Sam Kossak nie był traktowany jedynie jako malarz, ale także jako przedstawiciel śmietanki towarzyskiej, o czym świadczą korespondencja oraz relacje mu współczesnych, a nade wszystko – jego własne wspomnienia spisane w formie autobiograficznej książki. Mówią one wiele nie tylko o życiu artysty i jego czasach – są też śladem świadomej autokreacji biografii, wynikłej z artystycznej dumy i miłości własnej malarza.
Kossak kobieciarz
Wojciech Kossak był świadomy swoich atutów, które jak magnes przyciągały kobiety. Zamiłowanie do sportów – jazdy konnej, pływania, gry w tenisa i chodzenia po górach – uwidoczniło się w zgrabnej sylwetce, a dbałość o fryzurę i elegancki ubiór dodawały mu wytworności. W dojrzałym wieku, kiedy siwizna przyprószyła mu skronie, nie powstrzymywał się przed farbowaniem włosów.
Obszar działalności artystycznej Kossaka nie ograniczał się do Polski czy Europy, sześciokrotnie wyjeżdżał on bowiem do Ameryki, gdzie spotkał się z popytem na portrety swojego autorstwa.
Jednak to na starym kontynencie zyskał największe uznanie, potwierdzone wieloma nagrodami i zainteresowaniem klienteli. W czasie II wojny światowej nie chciał sprzedawać swoich obrazów niemieckim okupantom – odmówił m.in. malowania podobizny gubernatora Hansa Franka.
Wojciech Kossak zmarł w Krakowie 29 lipca 1942 roku. Został pochowany w grobowcu rodzinnym na cmentarzu Rakowickim w Krakowie.
Młodzieńczy autoportret Kossaka znajdujący się w kolekcji Krzysztofa Musiała powstał w 1878 roku i stanowił debiut malarza na paryskim Salonie. Artysta przedstawił się na nim w mundurze 3. Galicyjskiego Pułku Ułanów – formacji, w szeregach której odbył służbę wojskową rok wcześniej.

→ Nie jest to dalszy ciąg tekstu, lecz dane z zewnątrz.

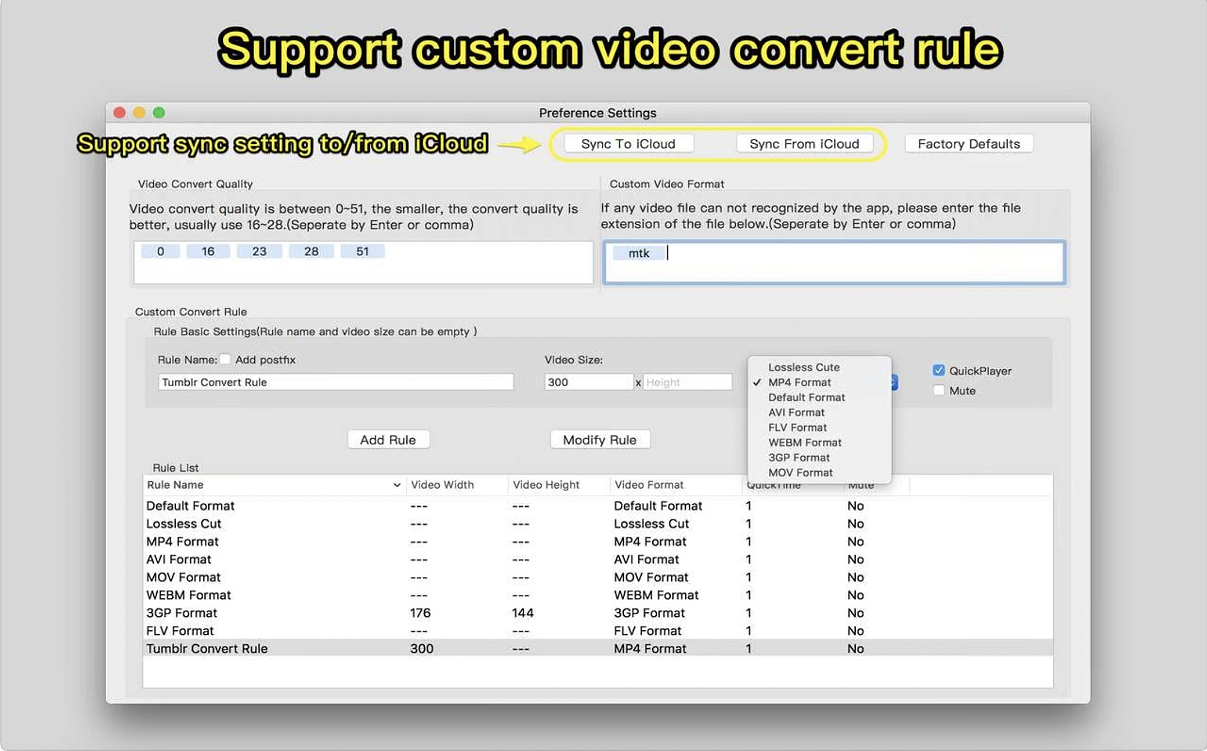
Task: Select AVI Format in the popup menu
Action: (796, 412)
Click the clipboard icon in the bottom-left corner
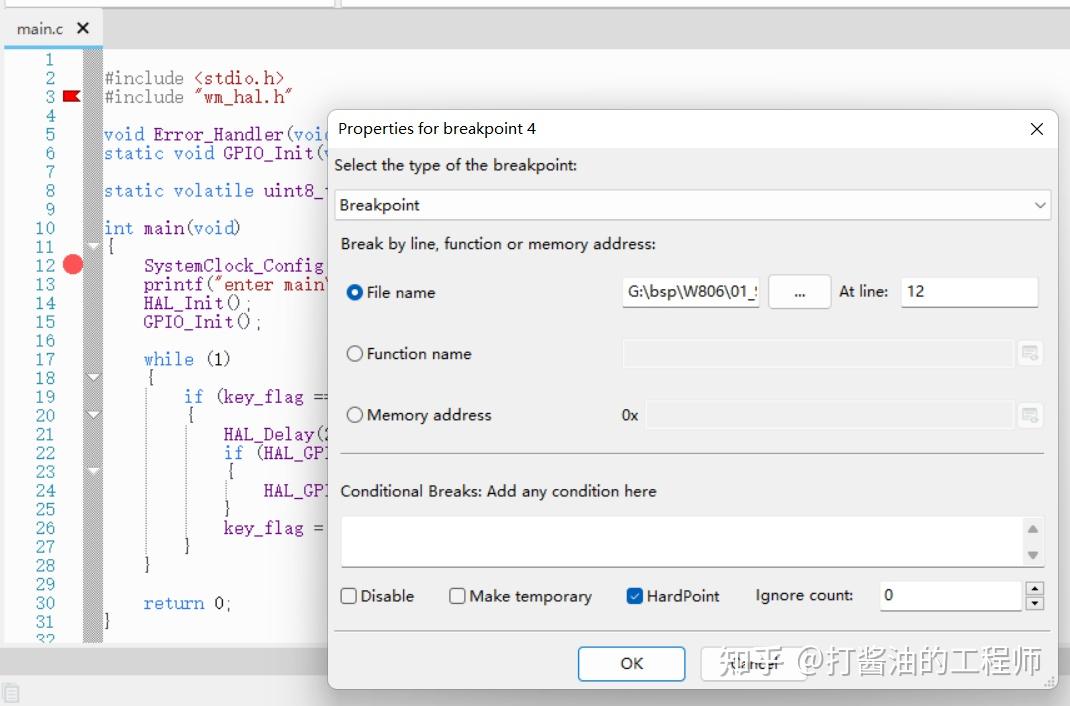Screen dimensions: 1070x706 [13, 690]
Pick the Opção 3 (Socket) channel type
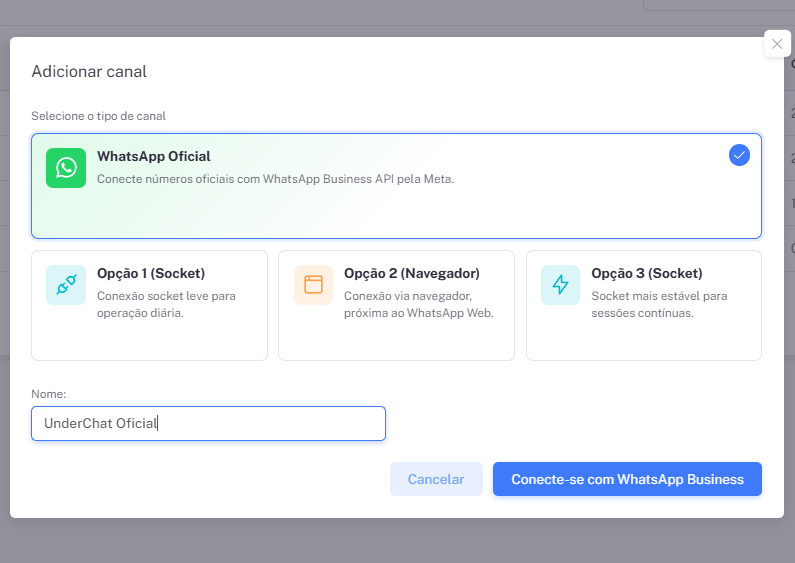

„Niech nie zdziwi czytelnika dziwny krój munduru. Młody Kossak nie miał najmniejszej szansy przywdziać polskiego, na portrecie nosi mundur austriacki. Doskonale widoczne na stójce kołnierza dwie kapralskie gwiazdki. Tradycyjnie w c.k. armii pułki ułańskie formowane były z Polaków, podczas gdy np. huzarskie niemal wyłącznie zasilali Węgrzy. Kolor furażerki w połączeniu z żółtym kolorem guzików wskazuje na 3. Pułk Ułanów (Galizisches Ulanen-Regiment „Erzherzog Carl” Nr. 3), prowadzący pobór w… Krakowie”6.
Był to czas niezmiernie ważny w jego życiu – jak sam wspominał wiele lat później:
„[…] ten okres mojego życia […] odgrywa on w ewolucyi mej duszy malarskiej decydującą rolę. […] Służba wojskowa w ułanach, w pułku rdzennie polskim, bo krakowskim, odkryła we mnie zapalonego żołnierza”7.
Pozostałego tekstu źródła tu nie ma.